End of the Beginning.

Between the Lines

Weaving of Words.

Thread of an Idea.

Warp of Words.

February 20, 2010

paper wrangler

Filed under: art,printmaking — Tags: , , , — Crumpet @ 12:44 pm

paper wrangler

I’m a big believer in the idea that your business cards should reflect what it is you do. And being a printmaker, I always felt a bit odd sending off a file and some money to have someone else print my cards up for me. So a year or two back I had the idea to upcycle my old printmaking remnants into business cards. I tried a few times running prints through our printer, but the thickness of the paper made it a bit difficult, and I also couldn’t use up a bunch of the small scraps I had. I contemplated making a photo-etched copper plate with my details, but that always seemed just too difficult and messy.
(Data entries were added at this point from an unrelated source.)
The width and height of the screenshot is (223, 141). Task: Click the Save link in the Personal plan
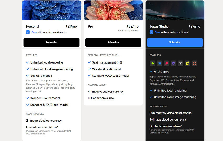[x=34, y=32]
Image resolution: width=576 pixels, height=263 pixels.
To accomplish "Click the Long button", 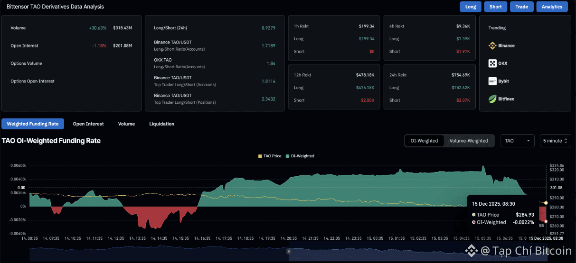I will [x=471, y=7].
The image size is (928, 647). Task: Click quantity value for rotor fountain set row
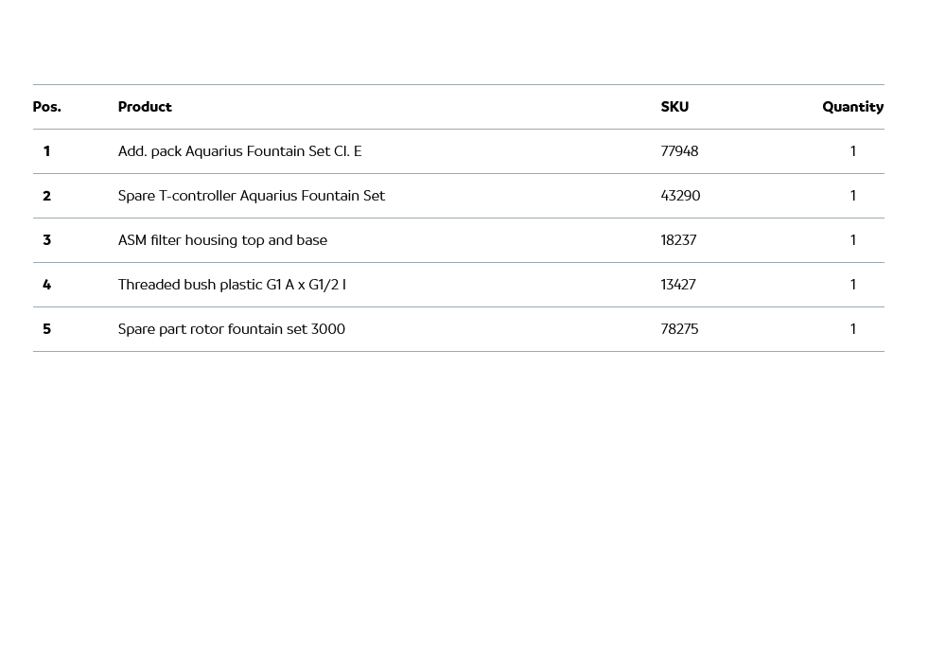852,329
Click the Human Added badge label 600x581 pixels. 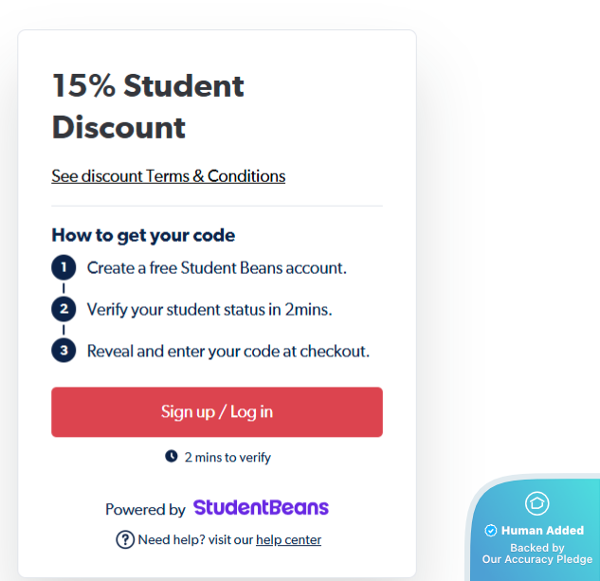point(542,531)
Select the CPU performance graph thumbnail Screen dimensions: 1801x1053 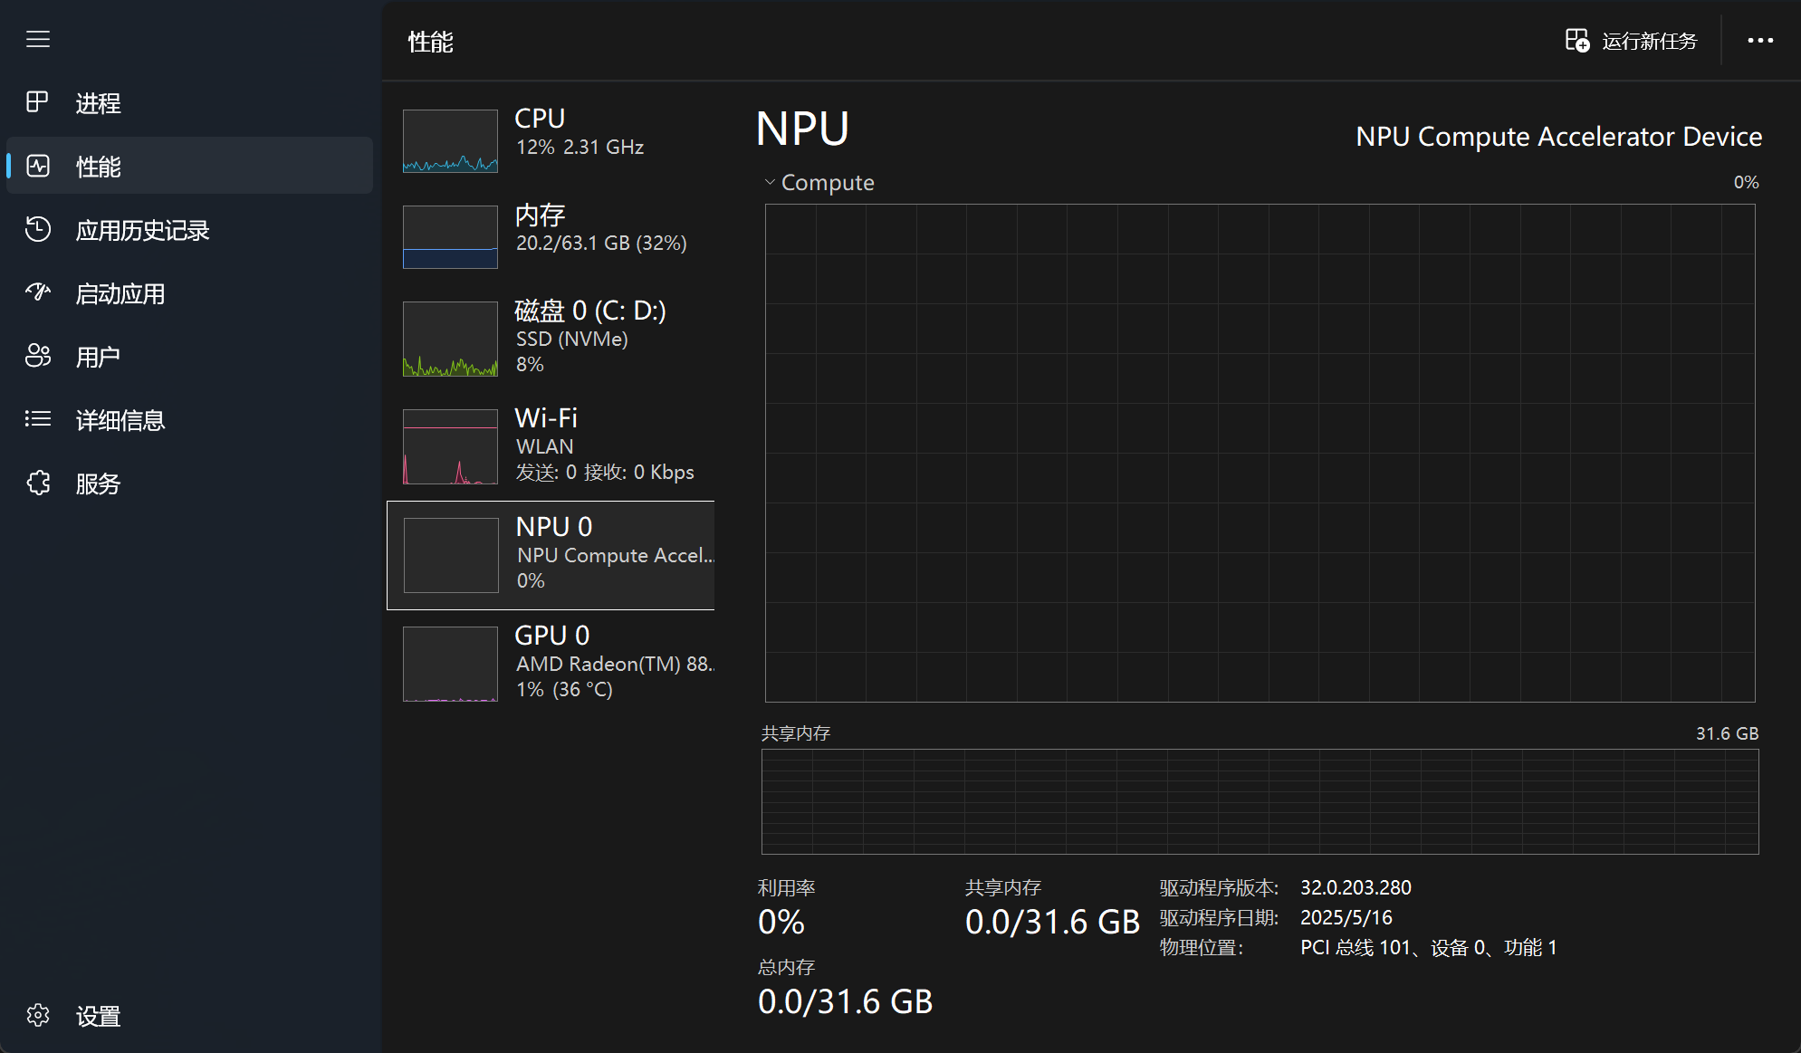[450, 141]
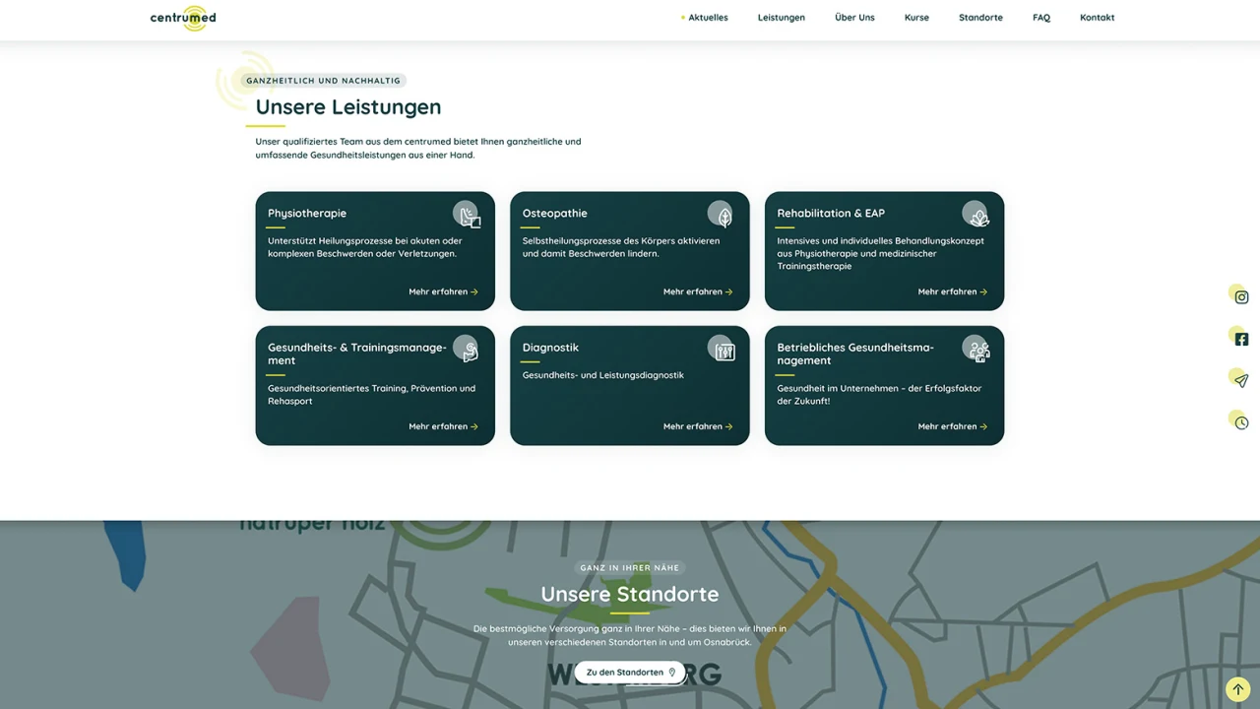Open Standorte in the top navigation
The width and height of the screenshot is (1260, 709).
[x=980, y=18]
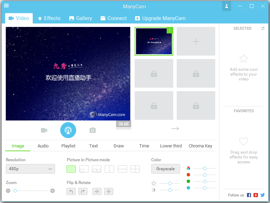Image resolution: width=270 pixels, height=203 pixels.
Task: Open selected effects settings sliders icon
Action: [x=263, y=28]
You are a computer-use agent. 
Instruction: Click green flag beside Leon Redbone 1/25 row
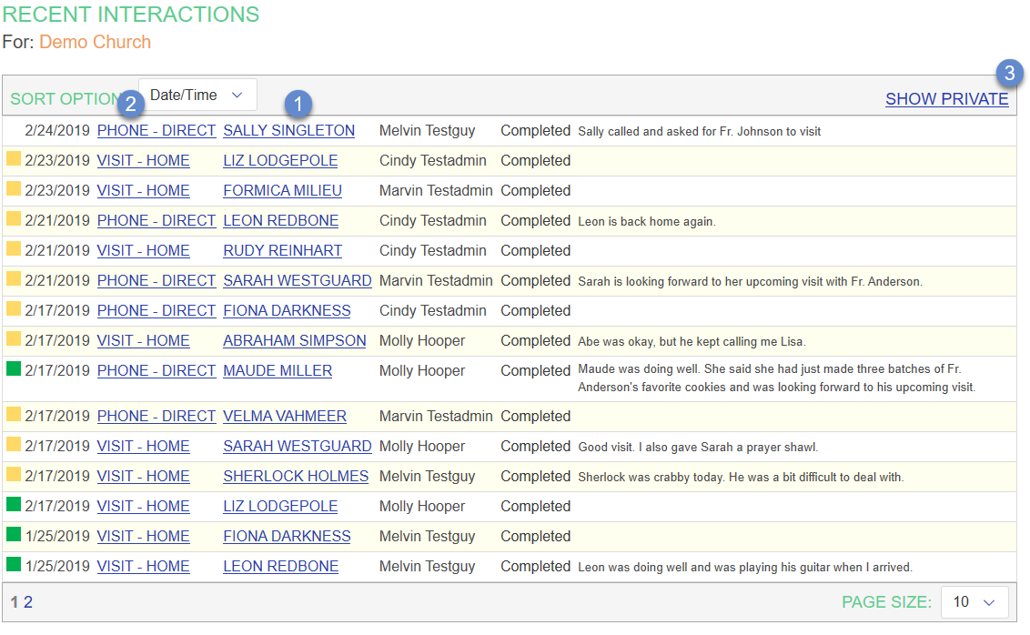click(14, 566)
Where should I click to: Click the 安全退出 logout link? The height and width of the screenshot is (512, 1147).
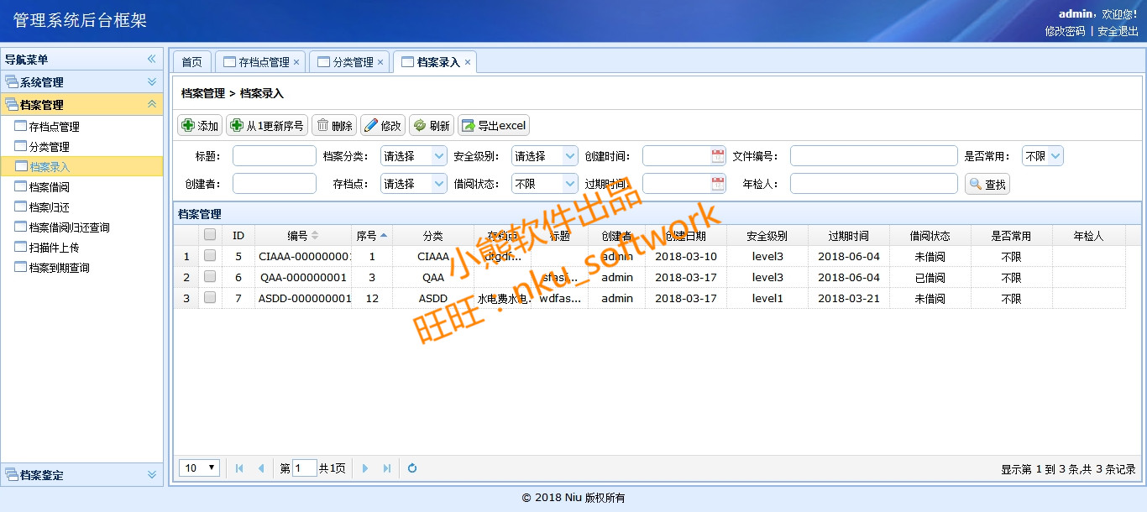pos(1118,31)
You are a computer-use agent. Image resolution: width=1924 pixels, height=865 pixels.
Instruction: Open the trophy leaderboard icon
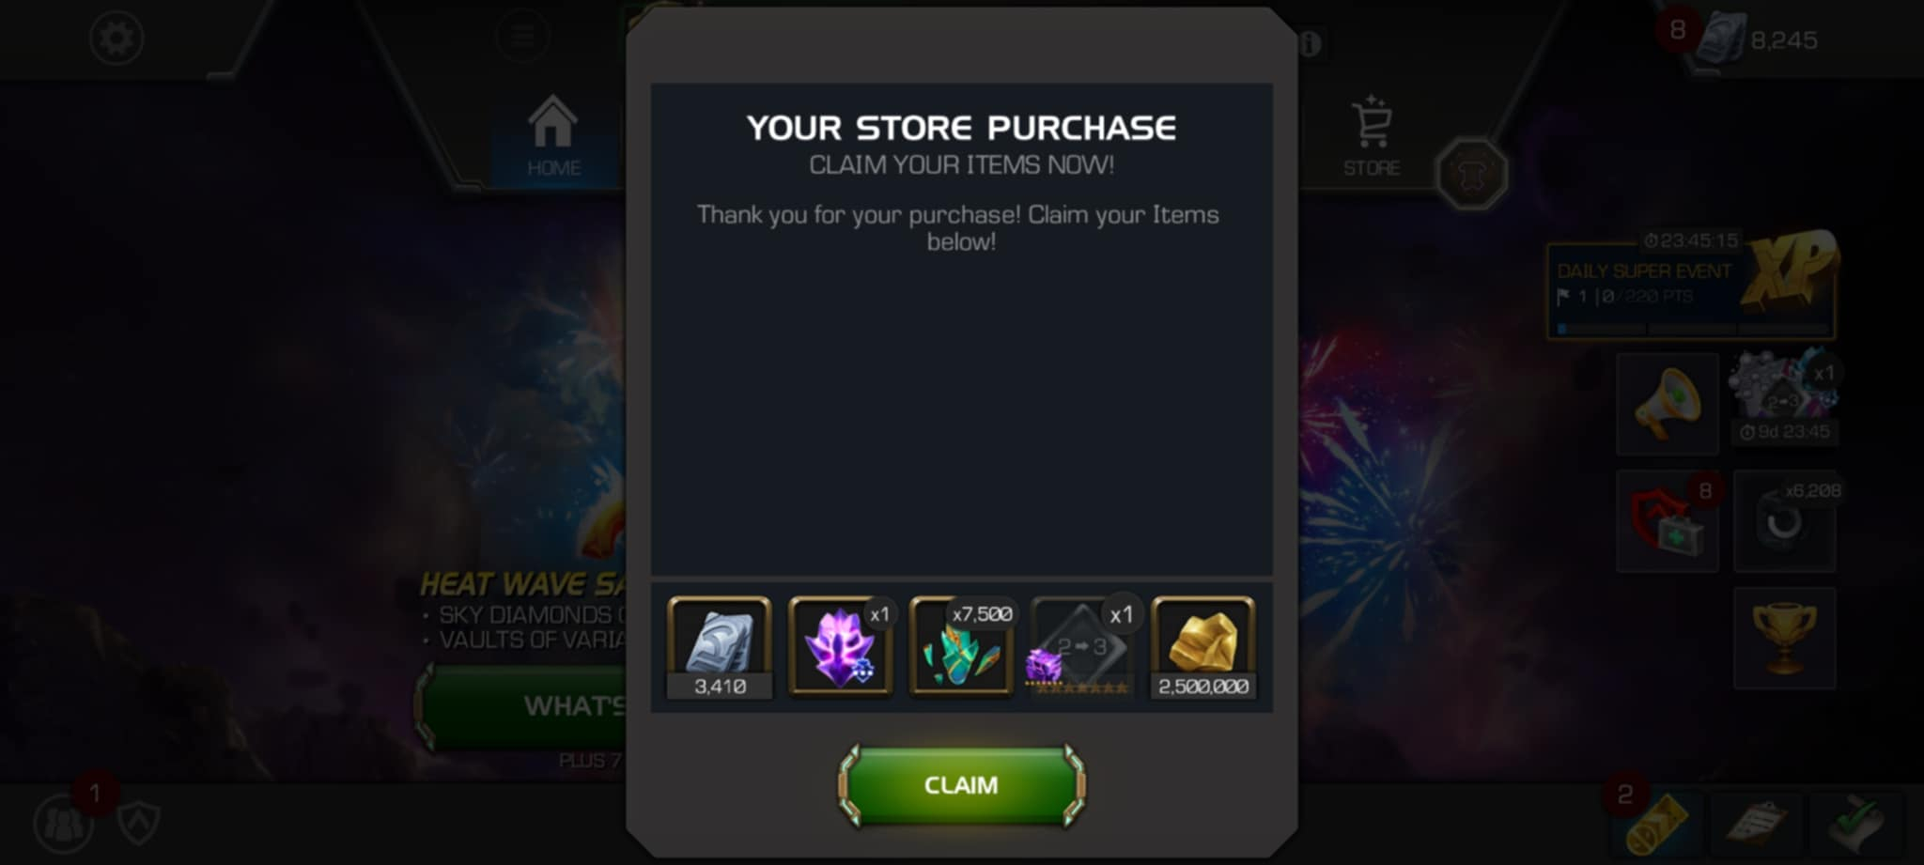pyautogui.click(x=1784, y=639)
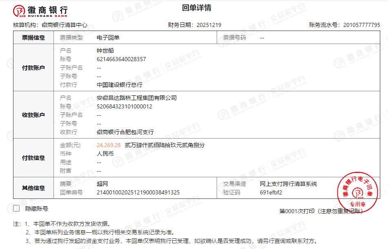
Task: Select the payer account number 6214663640028357
Action: tap(121, 59)
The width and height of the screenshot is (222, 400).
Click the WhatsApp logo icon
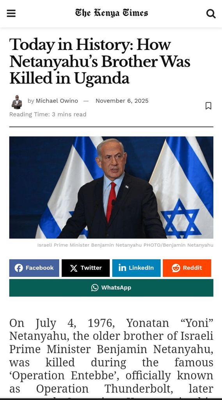pos(95,288)
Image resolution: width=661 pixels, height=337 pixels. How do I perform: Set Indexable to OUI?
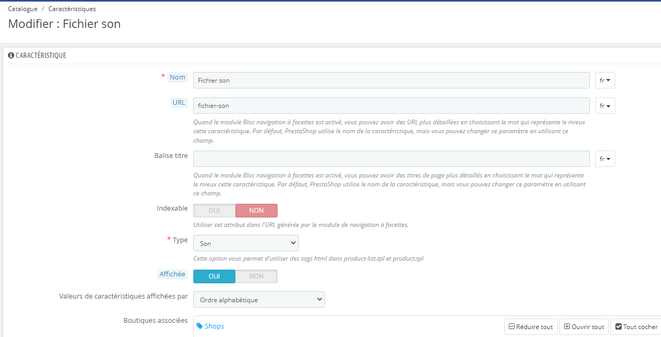pyautogui.click(x=214, y=211)
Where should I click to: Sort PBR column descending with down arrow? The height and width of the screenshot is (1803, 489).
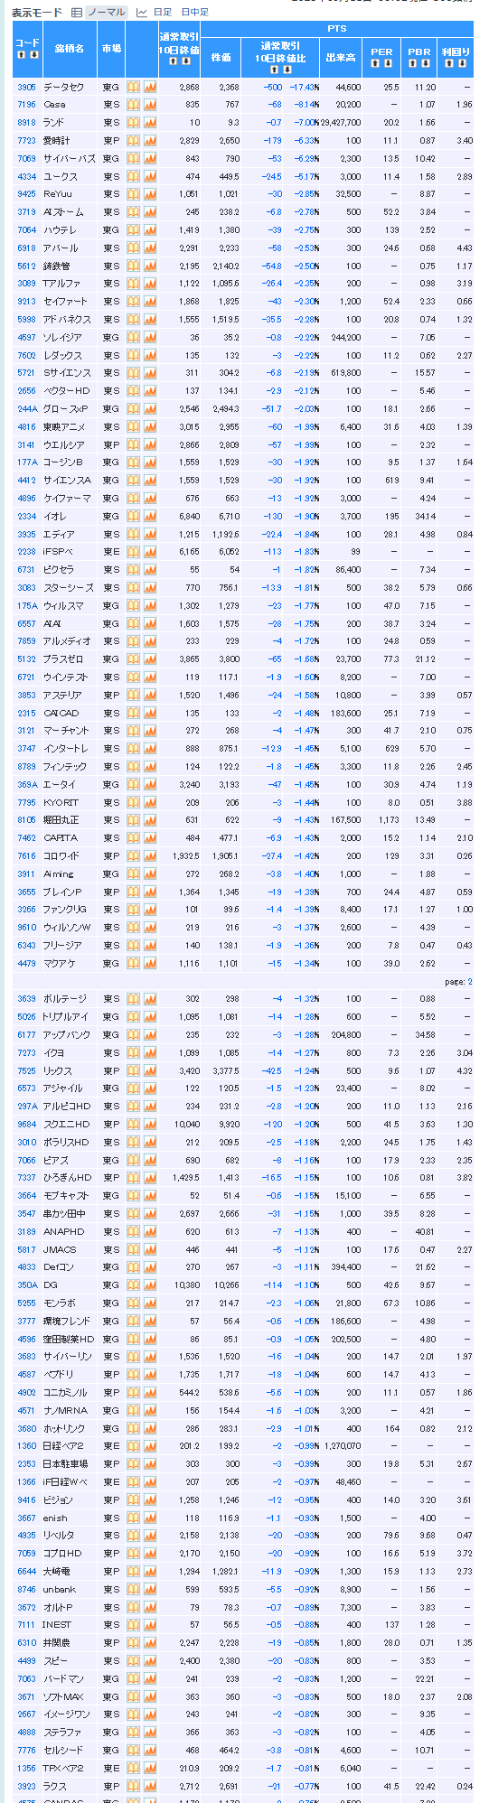426,63
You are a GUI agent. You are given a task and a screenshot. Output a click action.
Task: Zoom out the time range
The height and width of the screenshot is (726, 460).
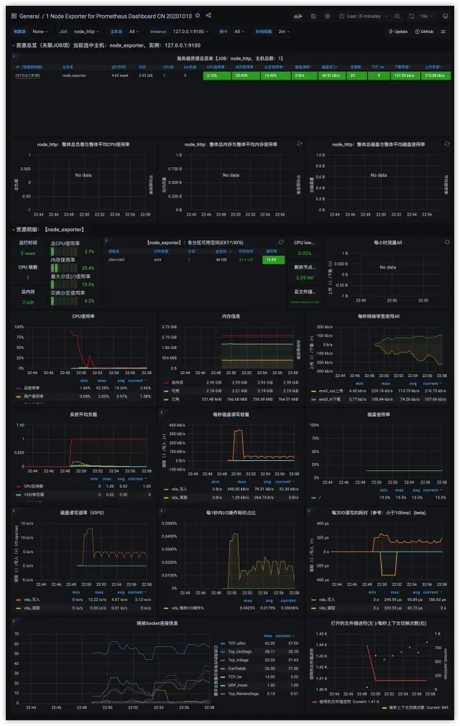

Then a year ago, I was in an exhibition with Wanda Gillespie, and she showed me this awesome stamp she’d bought and used to make notes on post-its as part of her work. It’s essentially a blank case that comes with tiny rubber type, and you can set 3-4 lines in the stamp. Aside from the business cards, I’m also currently using it to create an edition of tiny art/poetry zines (or “art books” if you’re Paul, who I imagine breaks out in a rash at the mere mention of the word “zine”). So stay tuned!

Edited to add: the prints on the non-type sides of these cards are combinations of monoprinting, linocut printing and lithography.